El actor de “El transportador” y “El mecánico” regresa a su Inglaterra natal para esta historia en la que debe escapar de los servicios secretos de los que alguna vez formó parte.

Crítica de “El guardián: último refugio”: Jason Statham y la efectiva fórmula del fugitivo
martes 10 de marzo de 2026

El guardián: último recurso (Shelter, 2026) reflota la siempre efectiva trama del fugitivo: aquella en la que el protagonista debe escapar con vida de una infinidad de situaciones mientras atraviesa territorio británico.

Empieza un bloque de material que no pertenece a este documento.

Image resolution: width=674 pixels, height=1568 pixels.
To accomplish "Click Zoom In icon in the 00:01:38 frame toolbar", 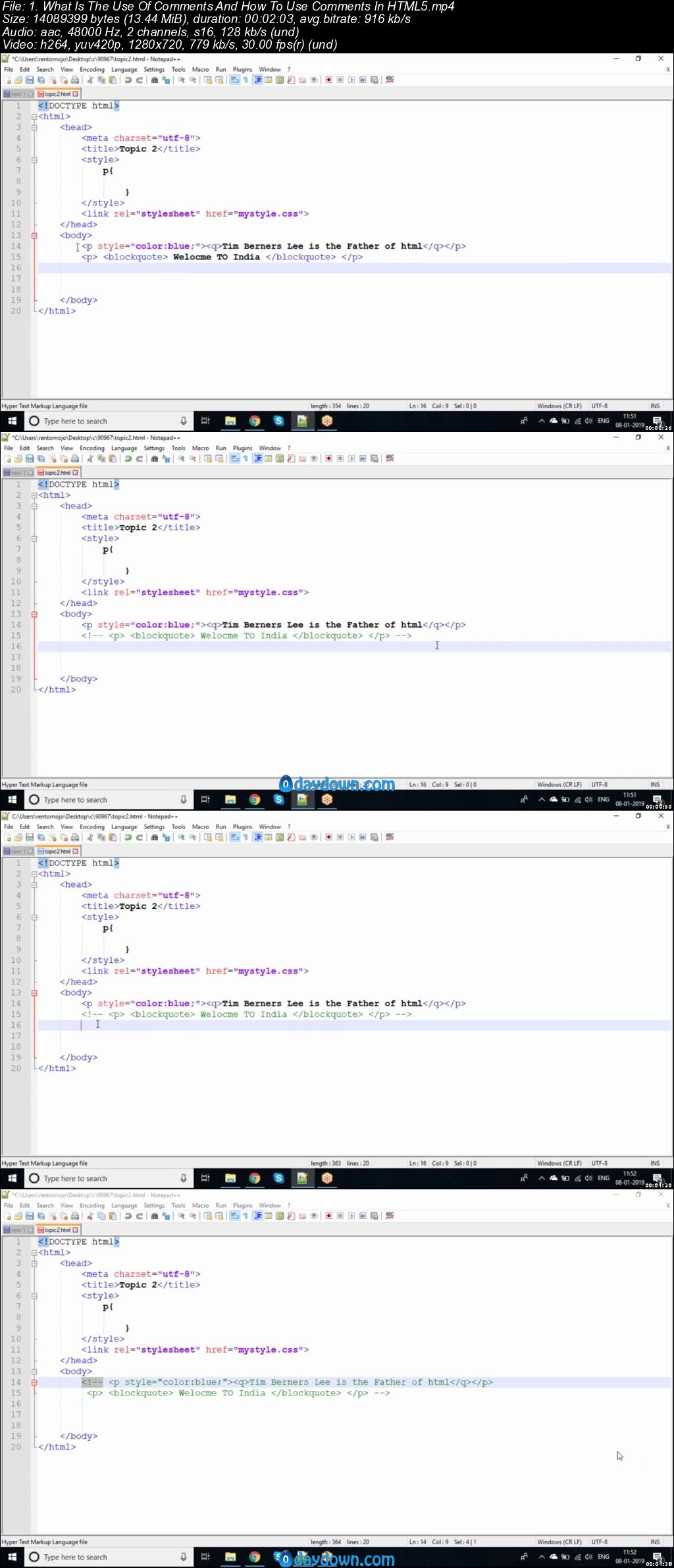I will [181, 1216].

La cosa empieza en una isla remota, donde Michael Mason (Statham) vive recluido en silencio. Su vínculo más cercano es su perro y una niña (Celine Buckens) que le trae suministros en el barco de su tío. Pero un día la chica se accidenta durante una tormenta y él la rescata. Al visitar el pueblo cercano en busca de medicina, es detectado por las cámaras de vigilancia y se activa la alarma de los servicios secretos británicos, que justo están intentando lavar su imagen del pasado y necesitan un chivo expiatorio para sacrificar. El jefe de la organización, interpretado por Bill Nighy, reflota además una antigua venganza contra Mason por haberse rebelado en sus funciones.

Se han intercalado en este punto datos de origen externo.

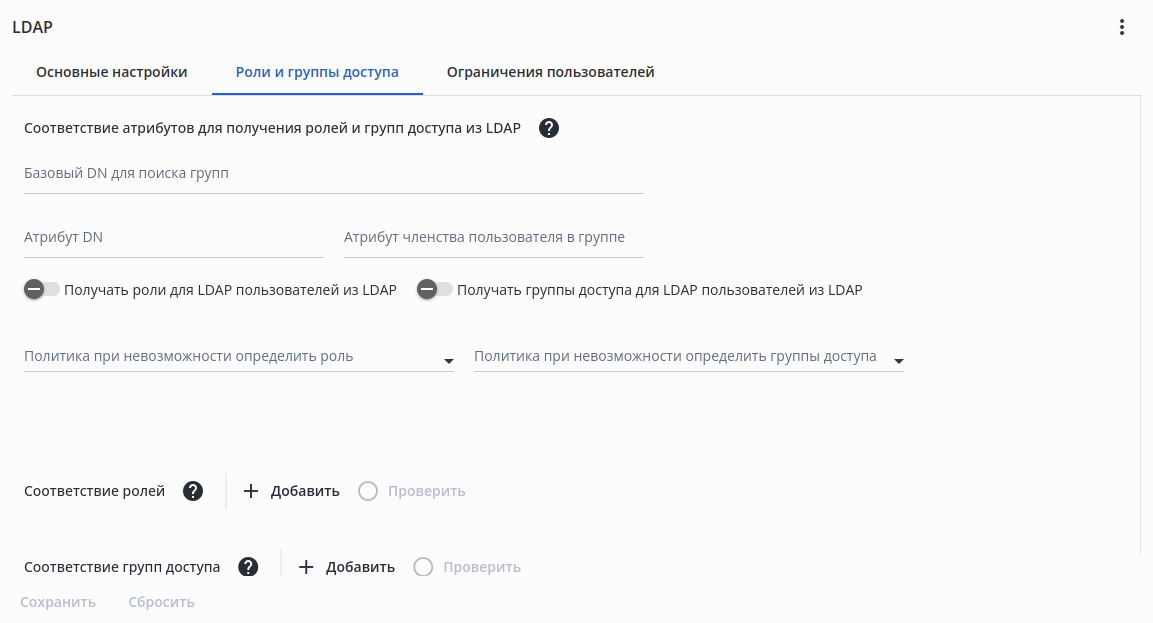The height and width of the screenshot is (623, 1153).
Task: Click plus icon to add access group mapping
Action: pos(306,567)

Toda esta historia funciona como excusa para que Statham ande con la niña a cuestas durante toda la película, desparramando patadas y tiros por pequeños pueblitos británicos de aire medieval. Los lugares son un encanto, pero donde hay gente hay una cámara y el tipo corre mayor peligro. Así, como en una road movie de fugitivos, la adolescente y su parco tutor luchan por su vida.

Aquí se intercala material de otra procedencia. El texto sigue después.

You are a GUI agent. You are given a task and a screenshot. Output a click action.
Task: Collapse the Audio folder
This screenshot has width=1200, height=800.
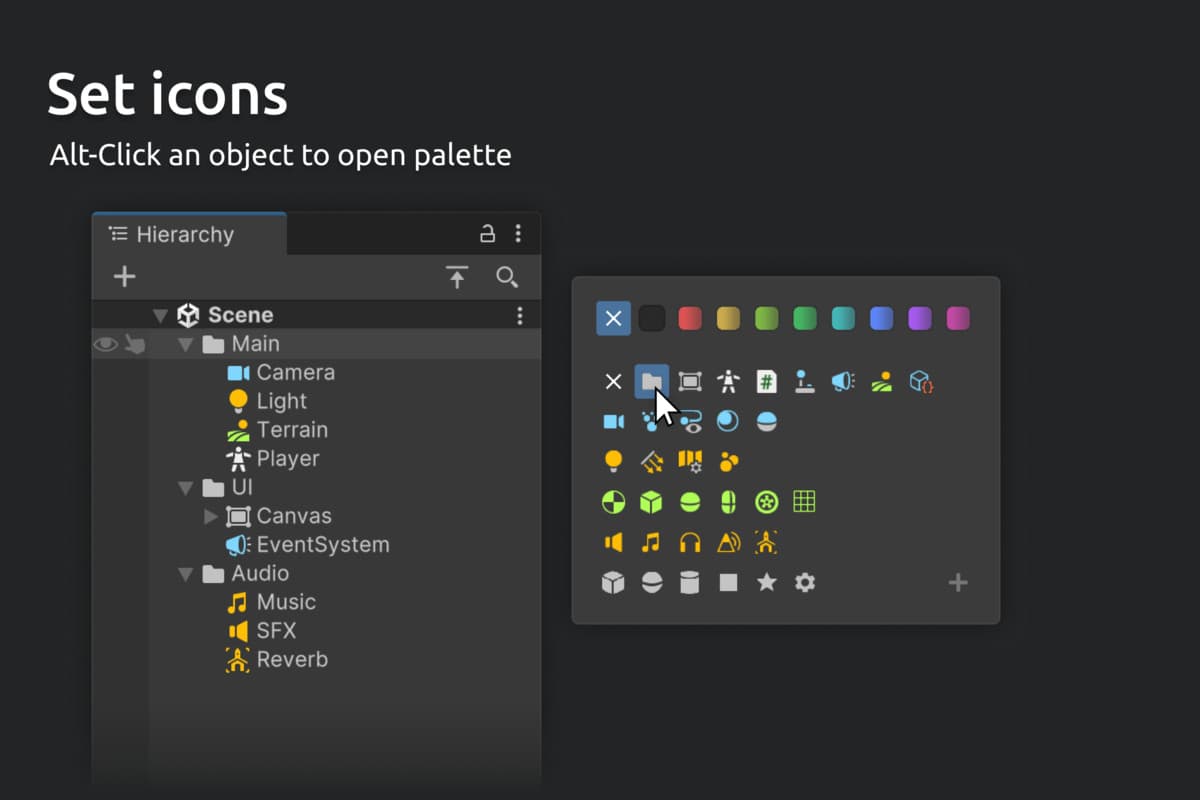pos(185,574)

Dirigida por Ric Roman Waugh —quien ya trabajó en varias oportunidades con Gerard Butler (Agente bajo fuego, El día del fin del mundo), el otro héroe de acción británico—, El guardián: último recurso tiene el problema de buena parte del cine de acción europeo: le falta gracia. Un atisbo de comentarios cómicos que alivie la densidad del relato y haga más tolerables ciertas situaciones inverosímiles que son marca registrada de este tipo de historias.

Dicho esto, la película cumple su cometido. Está bien producida, mantiene buen ritmo y ofrece tensos momentos de acción. Y aunque en términos de argumento no inventa nada nuevo, sabe cómo sostener la figura del héroe a la antigua de Statham y justificar su permanencia en pantalla.